▸ GIVEN EXERCISE A: Please sum up the article on Vidal Sassoon in two sentences.

▸ TEXT SECTION:
————

Vidal Sassoon Put 'Ooh, La, La' Into Hairstyling, Fashion
Vidal Sassoon -– the man and the brand -– is one of those names that immediately evokes images from the lost decades. The first that comes to my mind is Mia Farrow and the haircut he gave her for “Rosemary’s Baby.” The second is of a simple but stylish shampoo bottle (originally brown, no less). The third is of his raffish pitches in television commercials: “If you don’t look good, we don’t look good.” He was an embodiment of hip Carnaby Street in the era of hippie sensibility, and beyond.
Sassoon died yesterday at 84 in Los Angeles, a long way from his Cockney roots. “The man who remade high-end hair came from a hardscrabble background,” writes Stephen Miller’s in the Wall Street Journal with considerable understatement. The child of Sephardic Jewish immigrants (Greek father; Spanish mother), he lived in orphanages for a while after his dad died, then battled homegrown British fascists in the streets and fought in the Israeli war of independence, according to Miller’s obit.
“He emerged in an era when women's hair fashions involved perms and sets, processing with bleach, curlers, bulbous dryers and hair spray,” Miller observes. “Mr. Sassoon's short, geometric styles --quickly realized and set with hand-held dryers -- were welcomed as liberating to women on both sides of the Atlantic.”
He was also a very savvy businessman. “The name often conjures up a bottle of shampoo,” writes UK magazine journalist and stylist Lynnette “Lovely” Peck Bateman in her “Lovely’s Vintage Emporium” blog. “He did tell me once that he was the first hairdresser to put his name on one. Smart man.”

————

(Dataset rows)
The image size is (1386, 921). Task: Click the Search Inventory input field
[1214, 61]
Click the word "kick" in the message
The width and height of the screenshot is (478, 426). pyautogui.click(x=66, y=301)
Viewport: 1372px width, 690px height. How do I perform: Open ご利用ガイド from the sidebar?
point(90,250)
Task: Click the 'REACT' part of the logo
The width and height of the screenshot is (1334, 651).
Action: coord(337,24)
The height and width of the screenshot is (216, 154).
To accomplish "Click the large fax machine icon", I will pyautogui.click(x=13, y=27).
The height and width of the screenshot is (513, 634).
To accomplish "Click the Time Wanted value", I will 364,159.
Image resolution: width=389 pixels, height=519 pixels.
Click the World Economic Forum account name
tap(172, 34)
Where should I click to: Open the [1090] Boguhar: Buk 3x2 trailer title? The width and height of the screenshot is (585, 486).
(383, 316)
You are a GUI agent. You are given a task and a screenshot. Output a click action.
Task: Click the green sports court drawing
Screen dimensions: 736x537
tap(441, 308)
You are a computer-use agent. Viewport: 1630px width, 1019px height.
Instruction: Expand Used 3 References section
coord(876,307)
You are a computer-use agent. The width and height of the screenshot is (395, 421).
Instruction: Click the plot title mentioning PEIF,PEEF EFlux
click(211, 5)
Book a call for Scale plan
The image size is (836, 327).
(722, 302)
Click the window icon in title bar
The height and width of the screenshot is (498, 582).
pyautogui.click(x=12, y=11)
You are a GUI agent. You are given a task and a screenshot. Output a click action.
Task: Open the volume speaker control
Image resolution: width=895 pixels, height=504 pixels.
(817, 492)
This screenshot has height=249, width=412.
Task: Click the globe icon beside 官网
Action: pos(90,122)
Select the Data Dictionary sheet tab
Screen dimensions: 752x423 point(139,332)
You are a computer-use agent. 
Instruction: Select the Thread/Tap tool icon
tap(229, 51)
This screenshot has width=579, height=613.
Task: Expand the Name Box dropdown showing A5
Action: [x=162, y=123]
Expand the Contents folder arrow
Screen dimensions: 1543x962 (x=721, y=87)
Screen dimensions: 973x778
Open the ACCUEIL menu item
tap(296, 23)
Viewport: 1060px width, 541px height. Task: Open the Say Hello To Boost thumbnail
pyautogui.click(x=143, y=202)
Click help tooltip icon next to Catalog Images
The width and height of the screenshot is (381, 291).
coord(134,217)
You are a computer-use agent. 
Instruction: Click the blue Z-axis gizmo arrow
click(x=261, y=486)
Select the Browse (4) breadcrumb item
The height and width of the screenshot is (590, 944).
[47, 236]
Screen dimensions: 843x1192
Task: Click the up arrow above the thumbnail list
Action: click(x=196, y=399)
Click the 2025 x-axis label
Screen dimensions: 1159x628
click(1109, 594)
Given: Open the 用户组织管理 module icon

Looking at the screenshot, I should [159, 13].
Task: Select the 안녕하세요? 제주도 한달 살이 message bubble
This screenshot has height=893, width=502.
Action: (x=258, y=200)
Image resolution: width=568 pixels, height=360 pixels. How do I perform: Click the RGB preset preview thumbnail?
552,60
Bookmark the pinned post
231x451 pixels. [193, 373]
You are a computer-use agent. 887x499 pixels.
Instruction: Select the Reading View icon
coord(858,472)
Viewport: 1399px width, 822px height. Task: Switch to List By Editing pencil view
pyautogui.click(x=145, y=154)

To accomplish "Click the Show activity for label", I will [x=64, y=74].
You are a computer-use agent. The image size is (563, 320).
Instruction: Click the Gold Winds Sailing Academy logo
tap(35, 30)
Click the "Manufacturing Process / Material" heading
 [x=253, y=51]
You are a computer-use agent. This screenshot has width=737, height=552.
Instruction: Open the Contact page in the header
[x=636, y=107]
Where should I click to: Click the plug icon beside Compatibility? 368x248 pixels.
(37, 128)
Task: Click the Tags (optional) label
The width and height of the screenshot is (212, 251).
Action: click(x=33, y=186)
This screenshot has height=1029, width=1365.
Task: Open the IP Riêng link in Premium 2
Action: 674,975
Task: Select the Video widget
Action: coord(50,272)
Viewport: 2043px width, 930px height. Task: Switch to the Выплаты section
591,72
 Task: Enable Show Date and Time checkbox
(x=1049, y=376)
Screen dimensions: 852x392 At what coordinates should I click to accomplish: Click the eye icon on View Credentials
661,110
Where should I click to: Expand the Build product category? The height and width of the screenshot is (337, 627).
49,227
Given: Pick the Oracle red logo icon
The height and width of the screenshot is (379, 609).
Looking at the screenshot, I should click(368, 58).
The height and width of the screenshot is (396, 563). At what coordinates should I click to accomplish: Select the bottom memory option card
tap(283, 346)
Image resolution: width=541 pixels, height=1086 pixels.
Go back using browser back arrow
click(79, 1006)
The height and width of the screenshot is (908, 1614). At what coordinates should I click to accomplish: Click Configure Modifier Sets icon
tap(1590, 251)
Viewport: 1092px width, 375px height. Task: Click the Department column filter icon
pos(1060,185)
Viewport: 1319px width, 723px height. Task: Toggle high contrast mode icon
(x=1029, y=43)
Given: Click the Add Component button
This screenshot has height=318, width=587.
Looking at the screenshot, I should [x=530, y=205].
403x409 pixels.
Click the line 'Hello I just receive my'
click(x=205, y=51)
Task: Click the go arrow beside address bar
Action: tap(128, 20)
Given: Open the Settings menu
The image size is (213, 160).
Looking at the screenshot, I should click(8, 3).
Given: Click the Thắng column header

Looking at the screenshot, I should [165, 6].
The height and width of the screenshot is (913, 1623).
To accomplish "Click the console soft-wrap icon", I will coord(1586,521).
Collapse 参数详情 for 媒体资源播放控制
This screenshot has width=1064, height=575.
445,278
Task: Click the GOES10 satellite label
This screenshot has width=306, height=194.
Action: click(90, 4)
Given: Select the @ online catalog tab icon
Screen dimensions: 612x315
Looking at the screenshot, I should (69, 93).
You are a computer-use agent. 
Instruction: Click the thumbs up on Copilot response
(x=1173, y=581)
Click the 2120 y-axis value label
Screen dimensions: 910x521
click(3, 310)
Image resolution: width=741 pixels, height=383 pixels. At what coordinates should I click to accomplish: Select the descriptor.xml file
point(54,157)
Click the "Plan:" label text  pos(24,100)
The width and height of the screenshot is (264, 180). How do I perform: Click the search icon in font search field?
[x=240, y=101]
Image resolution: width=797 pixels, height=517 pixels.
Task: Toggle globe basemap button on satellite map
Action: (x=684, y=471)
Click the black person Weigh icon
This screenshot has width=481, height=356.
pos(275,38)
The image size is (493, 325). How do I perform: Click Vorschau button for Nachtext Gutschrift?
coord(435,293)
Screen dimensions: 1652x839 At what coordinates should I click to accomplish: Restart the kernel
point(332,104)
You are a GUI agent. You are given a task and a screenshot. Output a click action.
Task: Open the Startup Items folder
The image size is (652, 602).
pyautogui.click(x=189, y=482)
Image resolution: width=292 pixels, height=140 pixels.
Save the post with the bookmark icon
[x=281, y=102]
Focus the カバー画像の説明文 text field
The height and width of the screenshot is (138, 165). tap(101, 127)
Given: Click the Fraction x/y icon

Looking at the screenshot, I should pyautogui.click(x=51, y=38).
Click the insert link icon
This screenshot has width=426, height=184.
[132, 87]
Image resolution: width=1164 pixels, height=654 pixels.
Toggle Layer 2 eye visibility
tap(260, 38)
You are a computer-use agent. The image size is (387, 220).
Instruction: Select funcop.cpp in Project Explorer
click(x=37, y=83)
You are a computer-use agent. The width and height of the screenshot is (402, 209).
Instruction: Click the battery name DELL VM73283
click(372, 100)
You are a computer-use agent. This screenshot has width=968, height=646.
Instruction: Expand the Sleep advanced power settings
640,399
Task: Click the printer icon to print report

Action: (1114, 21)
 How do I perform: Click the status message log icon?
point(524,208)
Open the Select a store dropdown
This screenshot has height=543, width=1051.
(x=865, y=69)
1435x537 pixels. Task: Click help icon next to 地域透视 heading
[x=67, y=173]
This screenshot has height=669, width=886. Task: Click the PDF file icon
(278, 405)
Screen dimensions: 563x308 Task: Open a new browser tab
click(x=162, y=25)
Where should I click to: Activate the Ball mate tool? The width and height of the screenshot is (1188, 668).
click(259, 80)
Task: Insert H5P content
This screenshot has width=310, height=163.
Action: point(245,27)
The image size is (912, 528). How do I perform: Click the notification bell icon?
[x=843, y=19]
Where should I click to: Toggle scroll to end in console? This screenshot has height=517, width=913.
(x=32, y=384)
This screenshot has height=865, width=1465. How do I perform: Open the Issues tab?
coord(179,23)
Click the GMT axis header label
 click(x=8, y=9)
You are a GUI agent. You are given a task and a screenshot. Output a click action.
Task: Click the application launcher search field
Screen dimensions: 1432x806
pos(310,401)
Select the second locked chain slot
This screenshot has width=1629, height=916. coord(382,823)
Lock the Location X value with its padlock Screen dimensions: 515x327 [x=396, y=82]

————

▸ GIVEN EXERCISE B: Rewrite the dataset rows starting with the line that contains "The image size is (493, 325)." and going on through the line that contains "(x=32, y=384)", replacing "Instruction" with "Step" and leaving everything else unchanged.

▸ WORKED ANSWER A: Vidal Sassoon, who died at 84 in Los Angeles, came from a hardscrabble Cockney background: he lived in orphanages after his father died, battled British fascists in the streets and fought in the Israeli war of independence. His short, geometric styles set with hand-held dryers were welcomed as liberating to women, and he was also a savvy businessman who said he was the first hairdresser to put his name on a bottle of shampoo.

▸ WORKED ANSWER B:
The image size is (493, 325). How do I perform: Click Vorschau button for Nachtext Gutschrift?
coord(435,293)
Screen dimensions: 1652x839 At what coordinates should I click to accomplish: Restart the kernel
point(332,104)
You are a GUI agent. You are given a task and a screenshot. Output a click action.
Task: Open the Startup Items folder
The image size is (652, 602).
pyautogui.click(x=189, y=482)
Image resolution: width=292 pixels, height=140 pixels.
Save the post with the bookmark icon
[x=281, y=102]
Focus the カバー画像の説明文 text field
The height and width of the screenshot is (138, 165). tap(101, 127)
Given: Click the Fraction x/y icon

Looking at the screenshot, I should pyautogui.click(x=51, y=38).
Click the insert link icon
This screenshot has width=426, height=184.
[132, 87]
Image resolution: width=1164 pixels, height=654 pixels.
Toggle Layer 2 eye visibility
tap(260, 38)
You are a computer-use agent. The image size is (387, 220).
Step: Select funcop.cpp in Project Explorer
click(x=37, y=83)
You are a computer-use agent. The width and height of the screenshot is (402, 209).
Step: Click the battery name DELL VM73283
click(372, 100)
You are a computer-use agent. This screenshot has width=968, height=646.
Step: Expand the Sleep advanced power settings
640,399
Task: Click the printer icon to print report

Action: (1114, 21)
 How do I perform: Click the status message log icon?
point(524,208)
Open the Select a store dropdown
This screenshot has height=543, width=1051.
(x=865, y=69)
1435x537 pixels. Task: Click help icon next to 地域透视 heading
[x=67, y=173]
This screenshot has height=669, width=886. Task: Click the PDF file icon
(278, 405)
Screen dimensions: 563x308 Task: Open a new browser tab
click(x=162, y=25)
Where should I click to: Activate the Ball mate tool? The width and height of the screenshot is (1188, 668).
click(259, 80)
Task: Insert H5P content
This screenshot has width=310, height=163.
Action: point(245,27)
The image size is (912, 528). How do I perform: Click the notification bell icon?
[x=843, y=19]
Where should I click to: Toggle scroll to end in console? This screenshot has height=517, width=913.
(x=32, y=384)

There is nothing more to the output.